RECORDS FOR PROCESSING →
******************************

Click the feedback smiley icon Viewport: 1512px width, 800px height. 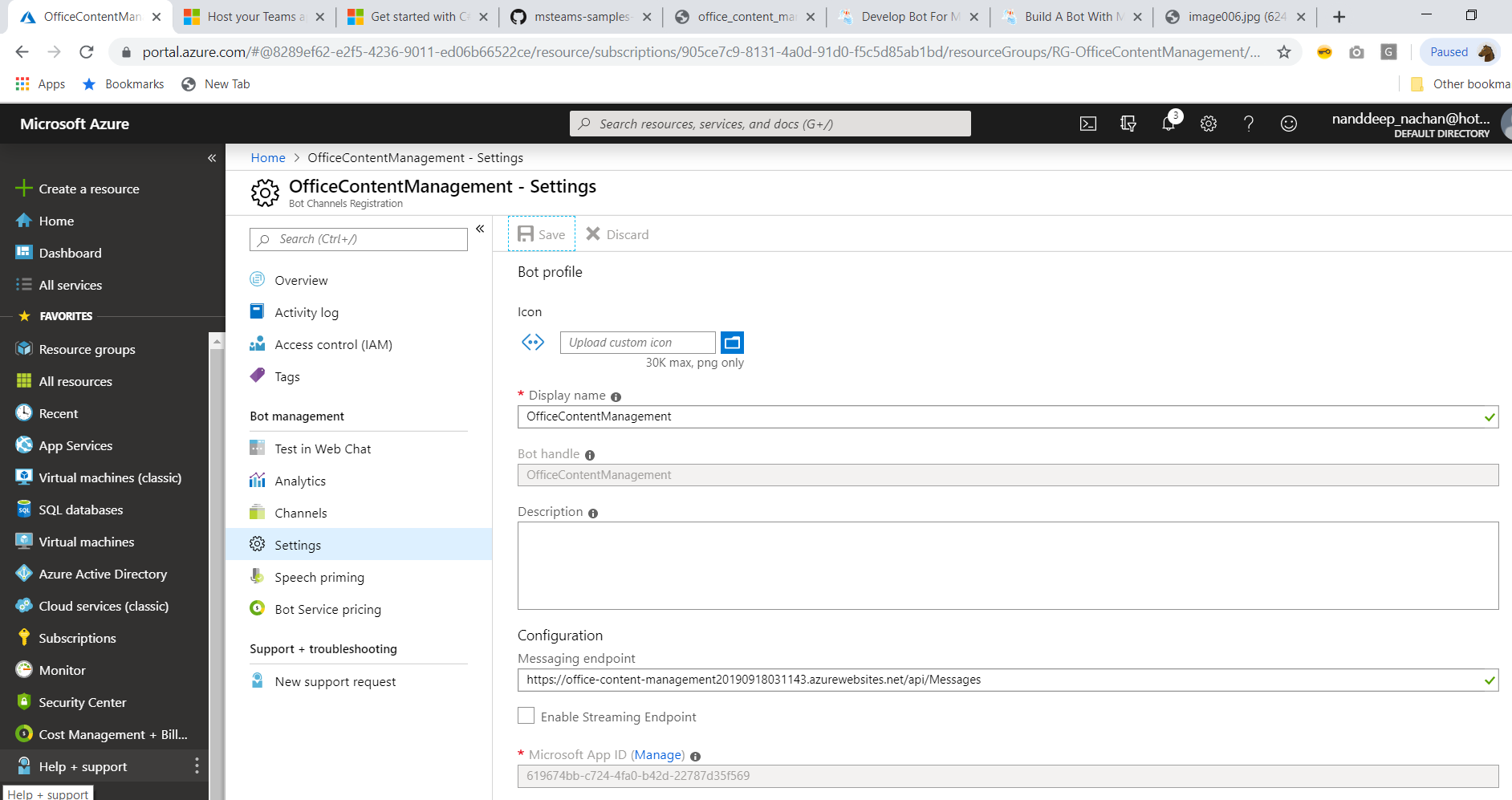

******************************

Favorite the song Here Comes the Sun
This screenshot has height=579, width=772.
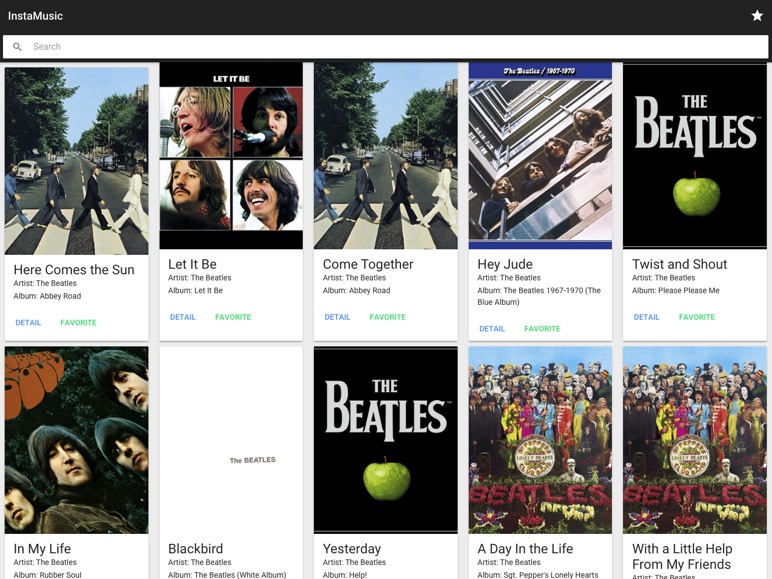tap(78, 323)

******************************

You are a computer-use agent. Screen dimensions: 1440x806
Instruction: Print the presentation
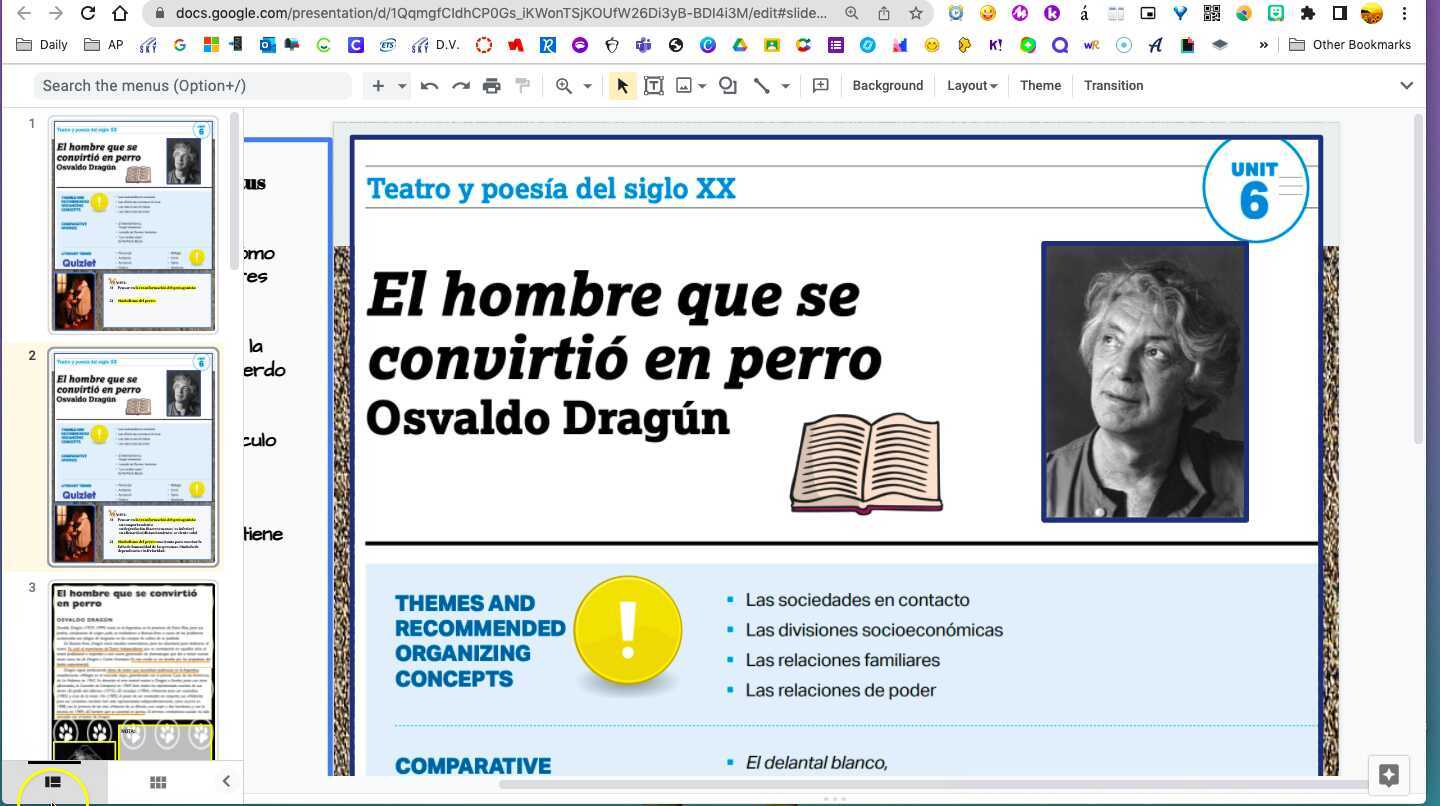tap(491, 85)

******************************

Reproduce the records from the line containing "You are a computer-use" through the line containing "tap(491, 85)", substituting "document" for "presentation" and leaving everything else unchanged. Omit the pictures from your output.

TASK OUTPUT →
You are a computer-use agent. Screen dimensions: 1440x806
Instruction: Print the document
tap(491, 85)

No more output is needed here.